[THE DATA]
= = =
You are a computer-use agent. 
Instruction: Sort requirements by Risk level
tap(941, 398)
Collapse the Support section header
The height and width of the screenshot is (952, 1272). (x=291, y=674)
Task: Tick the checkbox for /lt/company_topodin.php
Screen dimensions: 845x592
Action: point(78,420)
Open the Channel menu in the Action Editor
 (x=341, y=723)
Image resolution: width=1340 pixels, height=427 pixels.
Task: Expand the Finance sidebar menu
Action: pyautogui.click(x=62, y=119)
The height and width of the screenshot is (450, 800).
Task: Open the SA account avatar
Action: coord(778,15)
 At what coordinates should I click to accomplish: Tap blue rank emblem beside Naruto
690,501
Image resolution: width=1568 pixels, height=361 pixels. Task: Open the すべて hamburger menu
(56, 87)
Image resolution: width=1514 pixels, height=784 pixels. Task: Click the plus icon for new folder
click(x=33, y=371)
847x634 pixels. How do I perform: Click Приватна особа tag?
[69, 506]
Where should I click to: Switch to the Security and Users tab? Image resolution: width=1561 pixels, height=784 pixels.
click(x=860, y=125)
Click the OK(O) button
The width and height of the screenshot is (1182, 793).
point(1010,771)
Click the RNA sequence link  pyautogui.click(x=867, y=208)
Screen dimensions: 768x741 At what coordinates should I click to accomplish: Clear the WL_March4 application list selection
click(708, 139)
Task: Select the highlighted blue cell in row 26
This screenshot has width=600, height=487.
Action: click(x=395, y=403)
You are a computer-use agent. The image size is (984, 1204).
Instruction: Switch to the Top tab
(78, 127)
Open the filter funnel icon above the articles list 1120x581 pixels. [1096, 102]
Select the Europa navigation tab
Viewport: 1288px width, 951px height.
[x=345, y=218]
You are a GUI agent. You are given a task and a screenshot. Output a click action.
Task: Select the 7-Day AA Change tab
= = =
[PROBLEM REQUIREMENTS] Retype the data in full and match it exactly.

[ANSWER TO THIS TASK]
You are a computer-use agent. 
Instruction: Sort requirements by Risk level
tap(941, 398)
Collapse the Support section header
The height and width of the screenshot is (952, 1272). (x=291, y=674)
Task: Tick the checkbox for /lt/company_topodin.php
Screen dimensions: 845x592
Action: point(78,420)
Open the Channel menu in the Action Editor
 (x=341, y=723)
Image resolution: width=1340 pixels, height=427 pixels.
Task: Expand the Finance sidebar menu
Action: pyautogui.click(x=62, y=119)
The height and width of the screenshot is (450, 800).
Task: Open the SA account avatar
Action: coord(778,15)
 At what coordinates should I click to accomplish: Tap blue rank emblem beside Naruto
690,501
Image resolution: width=1568 pixels, height=361 pixels. Task: Open the すべて hamburger menu
(56, 87)
Image resolution: width=1514 pixels, height=784 pixels. Task: Click the plus icon for new folder
click(x=33, y=371)
847x634 pixels. How do I perform: Click Приватна особа tag?
[69, 506]
Where should I click to: Switch to the Security and Users tab? Image resolution: width=1561 pixels, height=784 pixels.
click(x=860, y=125)
Click the OK(O) button
The width and height of the screenshot is (1182, 793).
point(1010,771)
Click the RNA sequence link  pyautogui.click(x=867, y=208)
Screen dimensions: 768x741 At what coordinates should I click to accomplish: Clear the WL_March4 application list selection
click(708, 139)
Task: Select the highlighted blue cell in row 26
This screenshot has width=600, height=487.
Action: click(x=395, y=403)
You are a computer-use agent. The image size is (984, 1204).
Instruction: Switch to the Top tab
(78, 127)
Open the filter funnel icon above the articles list 1120x581 pixels. [1096, 102]
Select the Europa navigation tab
Viewport: 1288px width, 951px height.
[x=345, y=218]
You are a GUI agent. You are given a task and a screenshot. Output a click action.
Task: Select the 7-Day AA Change tab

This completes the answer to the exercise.